- EXERCISE -
Please report each line in the material below that includes "agent".

- SOURCE DATA -
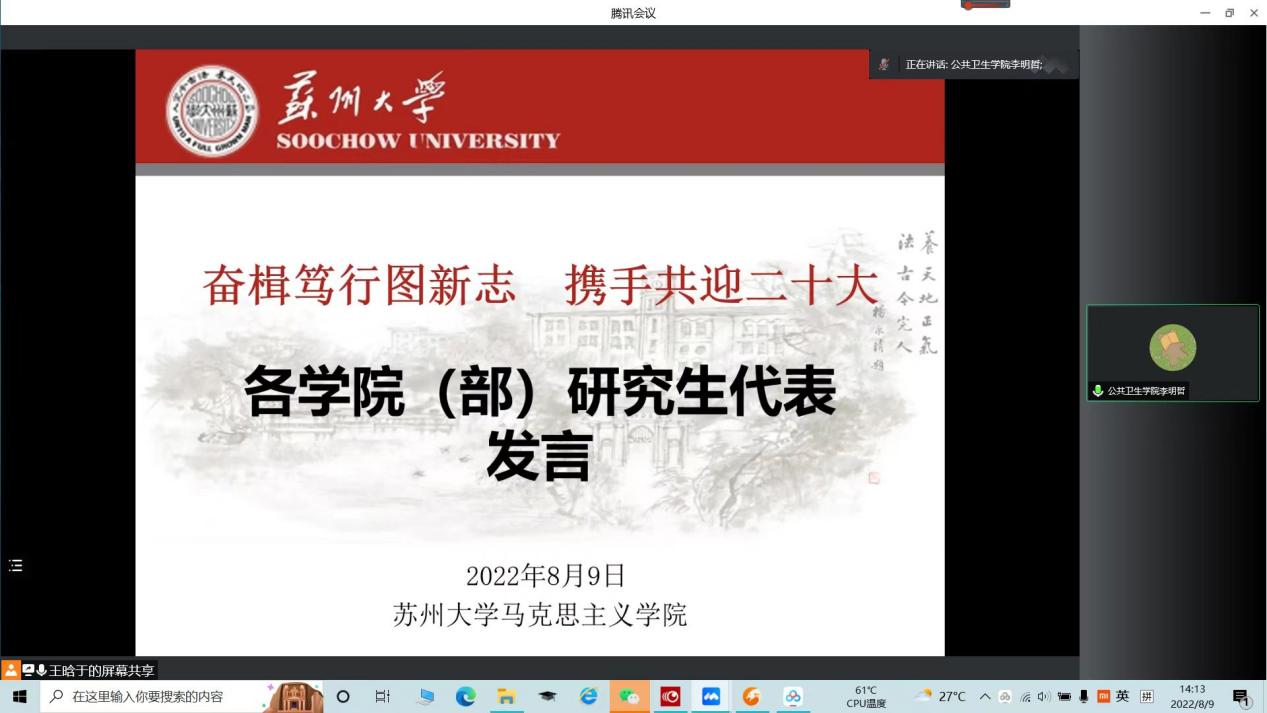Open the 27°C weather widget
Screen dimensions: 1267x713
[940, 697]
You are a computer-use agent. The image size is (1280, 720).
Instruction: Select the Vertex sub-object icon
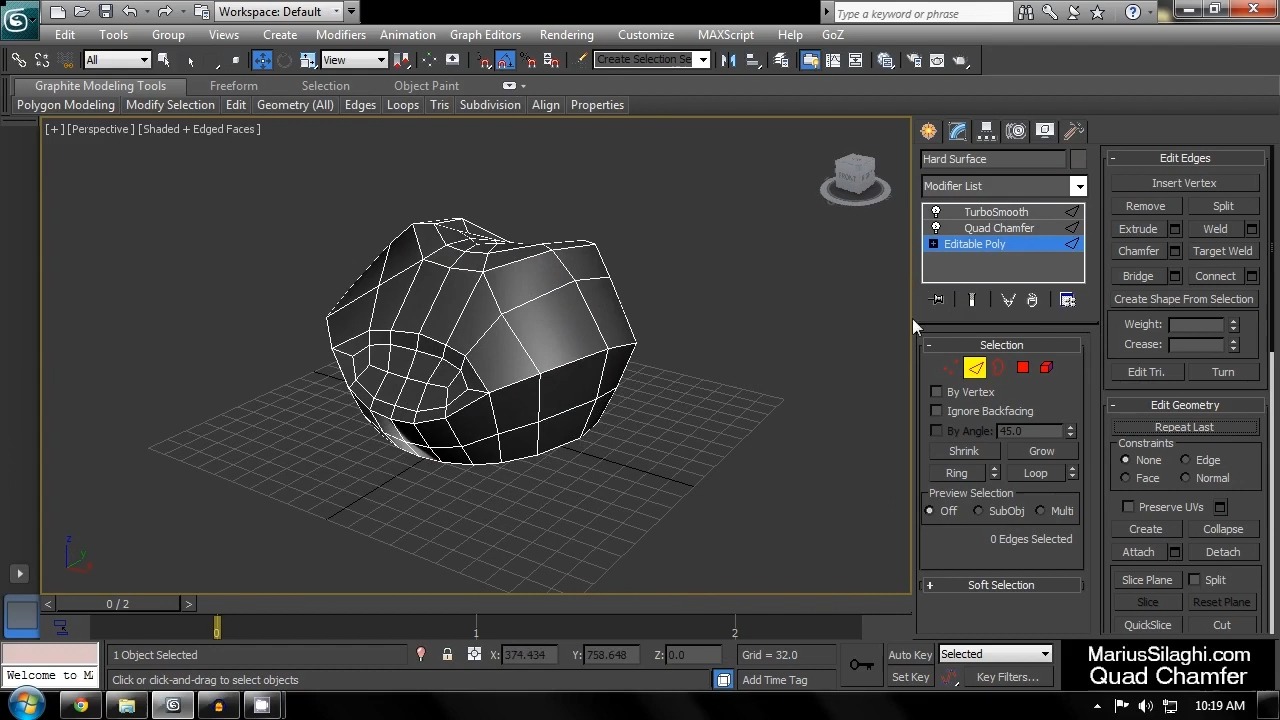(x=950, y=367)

* * *

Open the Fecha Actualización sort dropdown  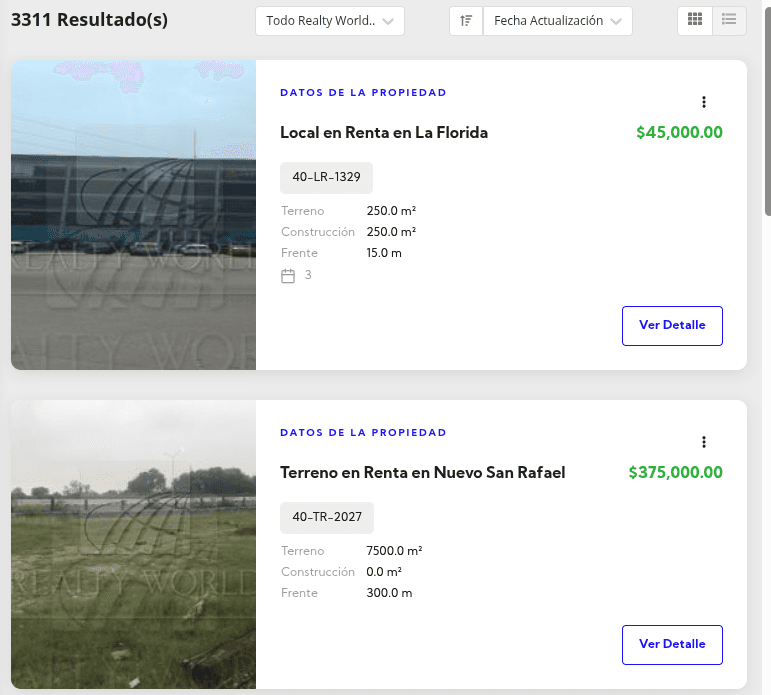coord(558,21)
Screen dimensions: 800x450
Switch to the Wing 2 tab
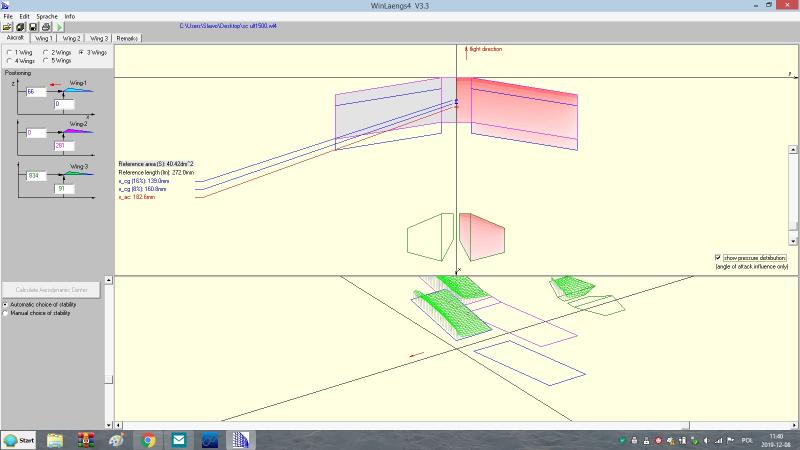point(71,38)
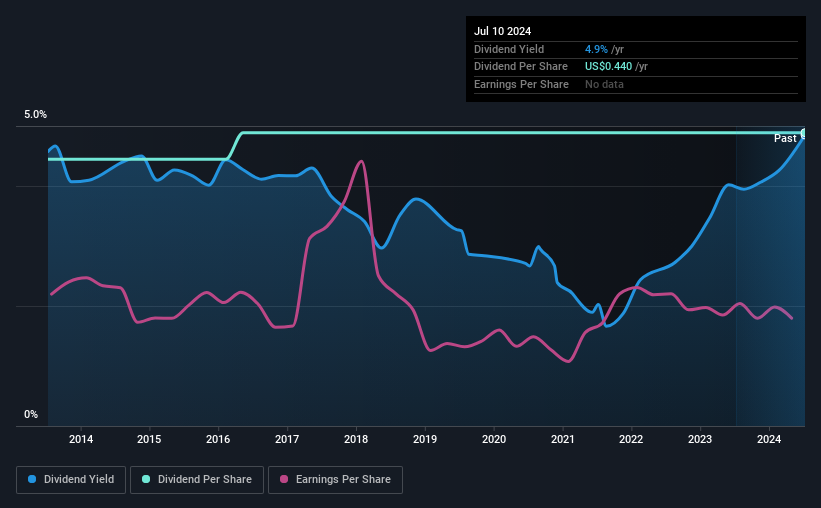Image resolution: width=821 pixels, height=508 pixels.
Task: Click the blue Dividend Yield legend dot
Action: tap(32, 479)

* * *

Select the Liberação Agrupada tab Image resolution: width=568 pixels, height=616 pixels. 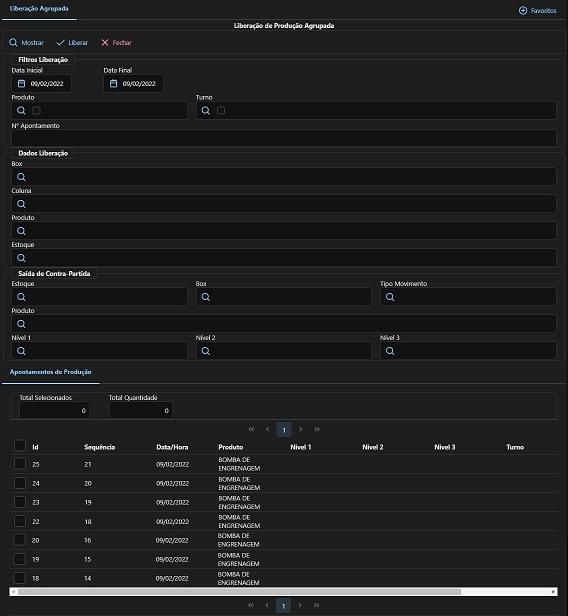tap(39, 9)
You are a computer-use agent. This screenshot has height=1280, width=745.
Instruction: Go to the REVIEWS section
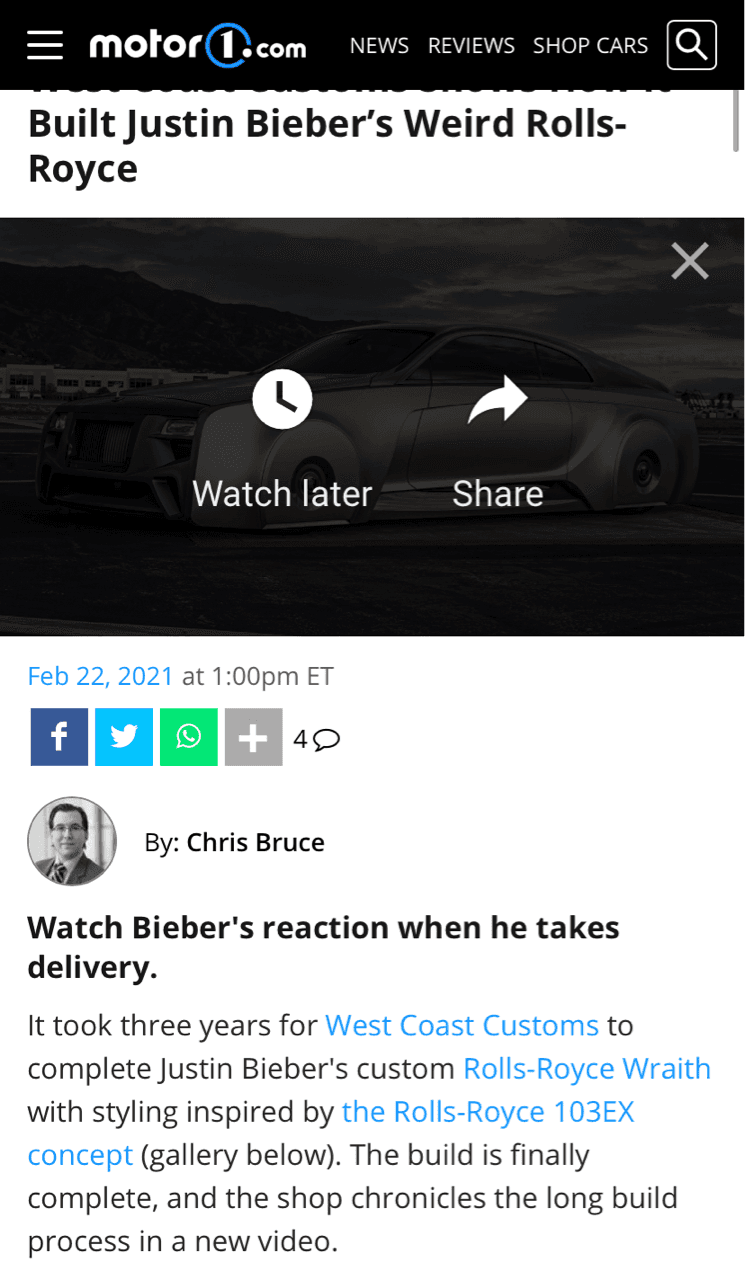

- RESPONSE AREA -
You are a computer-use agent. The image size is (1280, 720).
You are a computer-use agent. This screenshot has height=1280, width=745.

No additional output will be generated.